岑西锦手忙脚乱地替二皇子穿衣裳,心里却思索着难民闯入皇庄一事,她总感觉其中有问题。
而且还是非常有问题。
因二皇子在皇庄养病,靖一皇庄外的守卫更是比平日里多了百倍,那些逃难来的百姓,一个个都饿得面黄肌瘦有气无力的了,哪里会这般轻易就潜进了皇庄!这也太不把皇庄外的侍卫当回事儿了吧!

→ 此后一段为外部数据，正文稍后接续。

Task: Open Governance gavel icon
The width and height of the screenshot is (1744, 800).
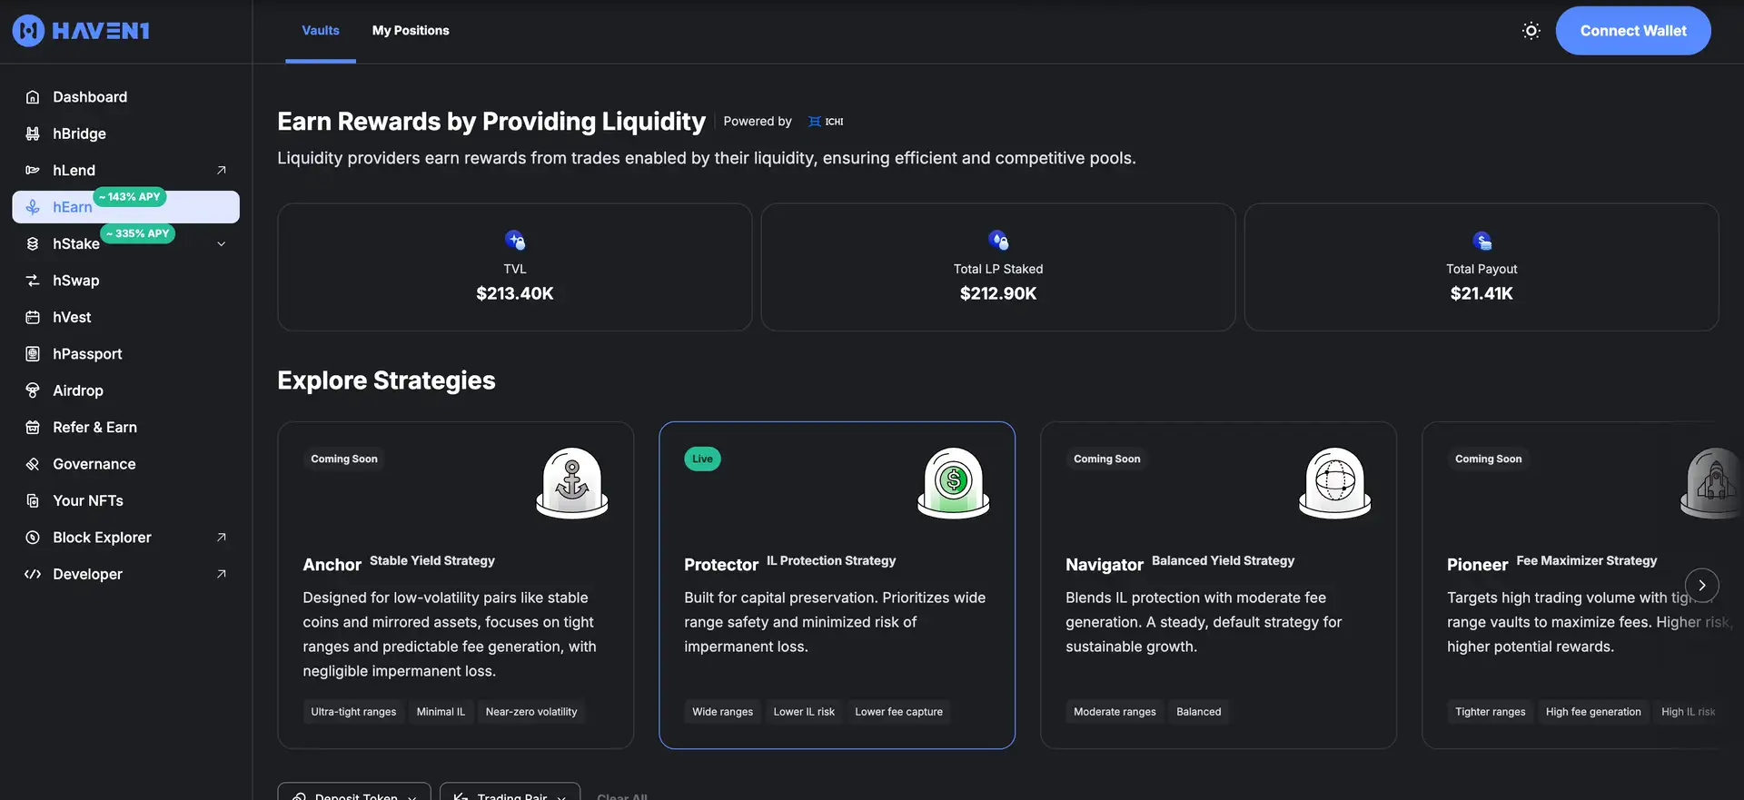Action: pos(33,464)
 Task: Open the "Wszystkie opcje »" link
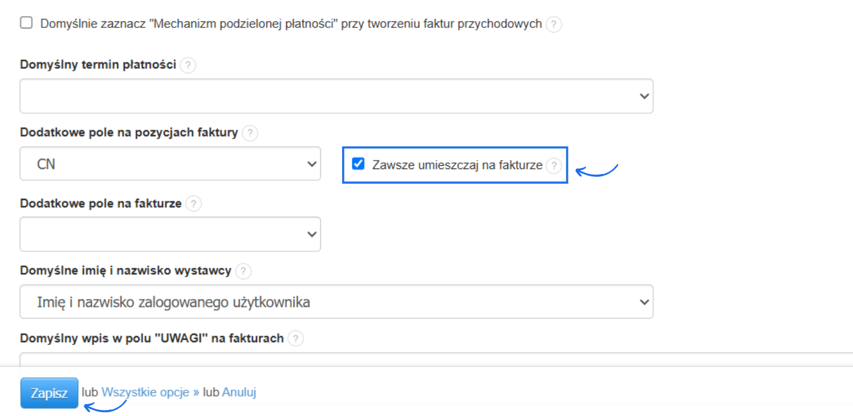[x=150, y=392]
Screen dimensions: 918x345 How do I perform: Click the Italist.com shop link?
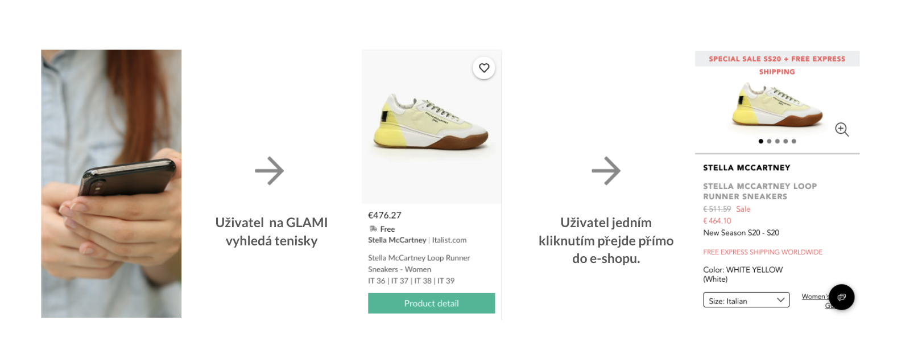tap(449, 240)
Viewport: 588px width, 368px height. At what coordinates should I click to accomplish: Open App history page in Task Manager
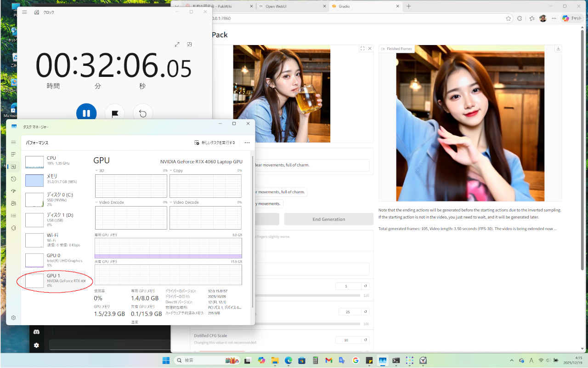(x=13, y=179)
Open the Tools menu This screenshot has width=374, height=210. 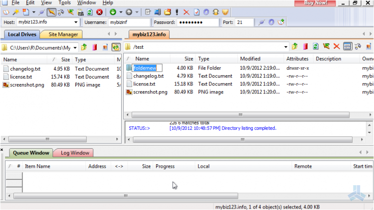pyautogui.click(x=64, y=3)
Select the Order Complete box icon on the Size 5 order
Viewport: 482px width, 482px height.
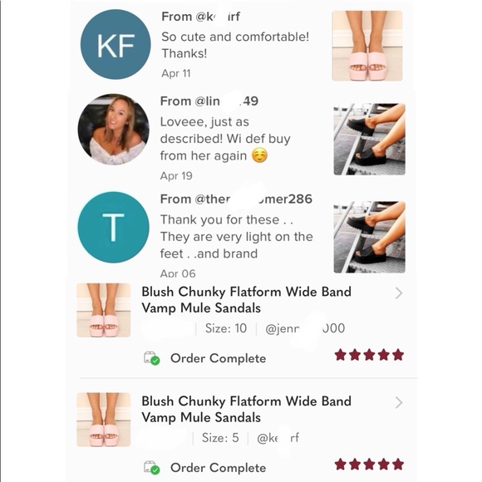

倒像是有人在故意放水,故意让这些难民潜进来闹事似的。
那人是谁?
还能是谁呢?
岑西锦低声喃喃:“是孙贵妃?”
二皇子翘着小腿坐在榻上,任凭岑西锦给他套着袜子,面上却变得冷酷而坚毅:“不管那人是谁,反正都是冲着我来的。”
岑西锦自认倒霉:“唉,我这可算是摊着了!”
只能算她运气不佳,若她一进宫便分到了孙贵妃宫里,指不定她这会儿便在关雎宫里吃香喝辣的了,哪儿像现在这样呢,好歹也是大宫女呢,跟皇子出宫养病,大晚上的还要遭人算计!
两人匆匆忙忙地穿戴完毕。
岑西锦小心翼翼地搀扶着二皇子准备出行宫瞧瞧了,这时候,二皇子却一言不发地拿出一只浅露,再不由分说地将之罩在了岑西锦头上,隔着微微摇晃的白纱,淡淡道:“别叫外头的人瞧见你的面容,你可是我的人。”
这话说得!
说得岑西锦还挺乐呵,于是她乖乖地戴好了浅露,然后跟屁虫似的跟在二皇子身旁出了行宫,两人并肩往山下走去。
走到一半,岑西锦掀起浅露前的白纱,还是忍不住要开骂了。
“都是你的破主意!戴这玩意儿干啥呀!我现在啥都看不见了!”本来天色就黑,路也不平,她虽然打着灯笼,可也奈何不了浅露自带那好几层的白纱啊!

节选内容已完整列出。